Kemal Kılıçdaroğlu, Başbakan Ahmet Davutoğlu’nun görevi bırakma kararıyla ilgili, “Sayın Davutoğlu’nun hakkını kadere bakın bize düşüyor. Davutoğlu’nu savunuyorsak halkın iradesine duyduğumuz saygıdan savunuyoruz” dedi.
CHP lideri son aylarda IŞİD’in roketlerle vurduğu Kilis için de “Kilis yerle bir olsa kılı kıpırdamayacak. Kilis’te 4 aydır okullar kapalı. Bu anneler çocuklarını nereye gönderecekler? 4 aydır hükümet yok. Kilisliler diyor ki, ‘Biz de mülteci konumundayız’ diyorlar. Kilisli kardeşlerime sesleniyorum, sorunlarınızı biliyoruz, nasıl çözüleceğini de biliyoruz. Bunlar Kilis’i feda ettiler, görmezlikten geliyorlar” şeklinde konuştu.
Kılıçdaroğlu’nun konuşmasından satır başları şöyle:
- Bütün vatandaşlarımın, siyasi görüşü ne olursa olsun, demokrasi standartlarının yükselmesi açısından ortak çaba harcaması gerekiyor. Demokrasi sadece benim sorunum değil, ortak sorundur. Demokrasi mücadelemizi veriyoruz ve bu mücadelemizi güçlendirerek sürdüreceğiz.
- Seçimlerde taşeron işçilere kadro verilecek diye açık ve net programımıza koyduk. Hiçbir siyasi parti bu taşeron işçiler ne yapıyor diye düşünmezken, bu çağdaş kölelik sistemini biz kaldıracağız diye açık ve net bir söylemde bulunduk.
- Taşeron işçilere kadro verirken hiçbir ayrım yapmayacağız. Hiç kimsenin işiyle, aşıyla oynamayız.
- Geçen gün ASKİ'de 1722 işçinin işine son verildi. Tam tersini yaptılar, 1722 işçinin işine son verdiler. Türkiye'deki 1 milyonu aşkın taşeron işçisi kardeşime sesleniyorum. Senin sorununu bilen CHP'dir.
- Yine dediler ki, ölen işçilerin bütün tazminatlarını ödeyeceğiz. Sonra Sayın Cumhurbaşkanı gitti, Manisa'da konuştu. 2016'nın ilk dört ayında hayatını kaybeden işçi sayısı 586…
- Doğru haber yaptı diye mahkum olan gazetecilerimiz var.
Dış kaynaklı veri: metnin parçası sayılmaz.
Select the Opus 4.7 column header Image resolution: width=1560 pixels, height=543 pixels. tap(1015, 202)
Haber doğru mu, doğru. Doğru haber dolayısıyla bir gazeteci nasıl hapse atılır? Ben bu kürsüde silah götüren bir şoförün mahkemedeki ifadesini okudum. Vay sen bunu neden yayınlıyorsun diye, casus, vatan haini, her türlü suçlamayı yaptılar.
- Can Dündar ve Erdem Gül “Kral çıplak” dediler ve bütün Türkiye'nin önüne tabloyu koydular. Ama “Sizden bunun intikamını alacağım” diyor. Hesap soracaksan kabinende bakanlık yapan adam var. Tuğrul Türkeş… “Burada bizi izleyenlerin huzurunda yemin ediyorum. Vallahi ve billahi o silahlar Türkmenlere gitmiyordu. Bilerek söylüyorum. İddia ederek söylüyorum. Bizim o bölgeyle bağlantımız var.” Dokunulmazlığını kaldırın.
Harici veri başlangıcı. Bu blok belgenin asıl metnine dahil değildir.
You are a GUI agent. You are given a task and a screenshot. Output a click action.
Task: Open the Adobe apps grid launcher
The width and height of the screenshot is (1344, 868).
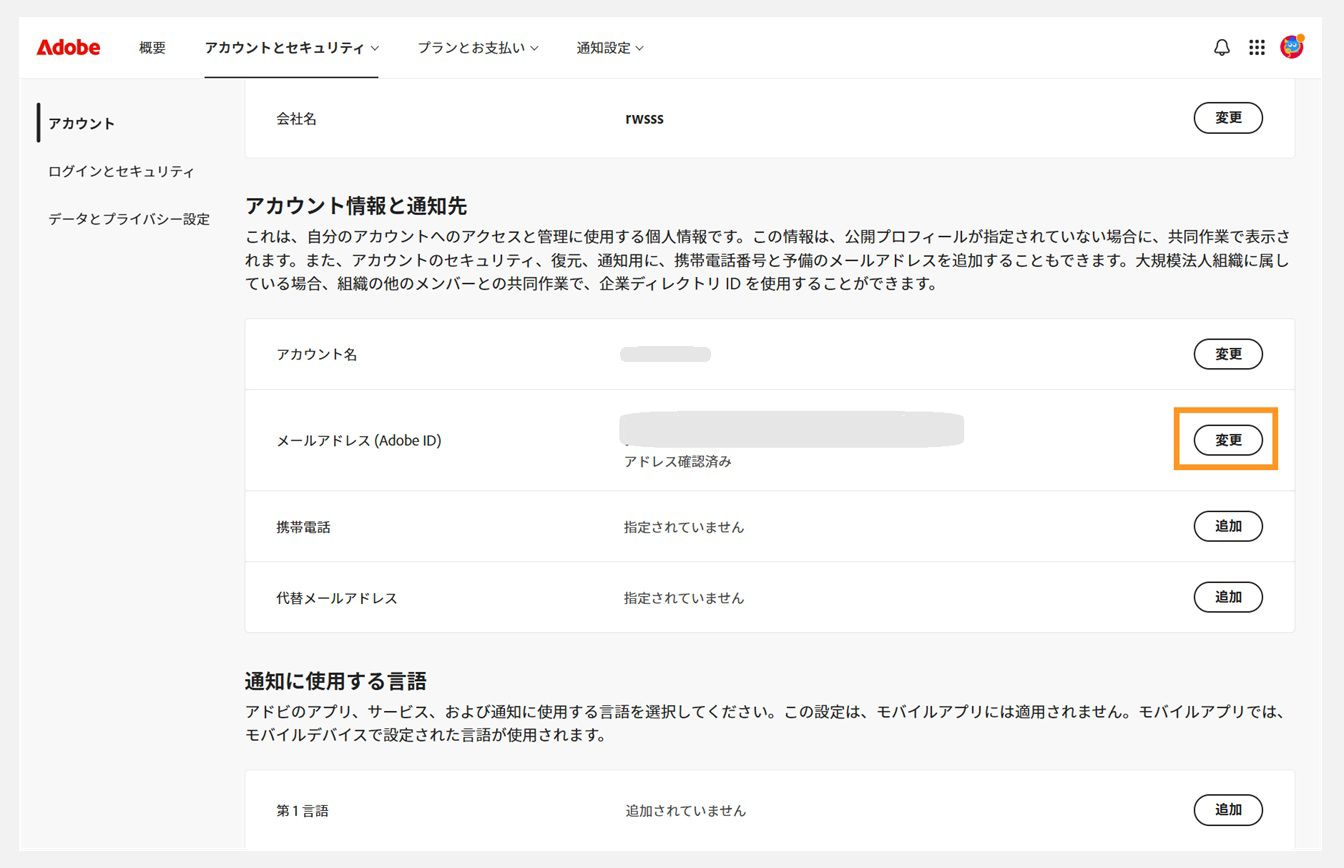point(1257,47)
- Türkiye’de yaşanan bir başka dram. Adı Kilis. Hükümet yok. Hükümet olsa böyle bir dert olmaz zaten. Kilis süratle Suriyelileşiyor. Kilislilerin yüzde 20-25’i göç etmek zorunda kaldı. Yerlerine Suriyeliler yerleşiyor. Kilis’te 4 aydır okullar kapalı.
- Geçen hafta da dokunulmazlıklardan söz etmiştim. Sayın Kamalak aradı. Niye anayasa değişikliği? TBMM’de tiyatro oynatıyorsun, adına dokunulmazlık diyorsun; kimin dokunulmazlığını kaldırmak istiyorsan getir kaldıralım, kaçıyorsun.
- George Washinton Üniversitesi’nden iki araştırmacı 208 ülkeyi araştırıyor. İslami ilkelere ne kadar uyuluyor diye. Dört ana başlık altında yapıyorlar.
- Birincisi ekonomik islami endeks; ikinci gösterge yargı bağımsızlığı, adalet sistemi; üçücüsü kadın-erkek eşitliği, özgürlük endeksi; dördüncü gösterge uluslararası ilişkiler ve çevre, askeri harcamalar. Buradan yola çıkıyorlar ve bilimsel olarak yayınlıyorlar. İslami ilkelere göre bir numaralı ülke Yeni Zelanda, Lüksemburg ve İzlanda. Türkiye 103’üncü sırada.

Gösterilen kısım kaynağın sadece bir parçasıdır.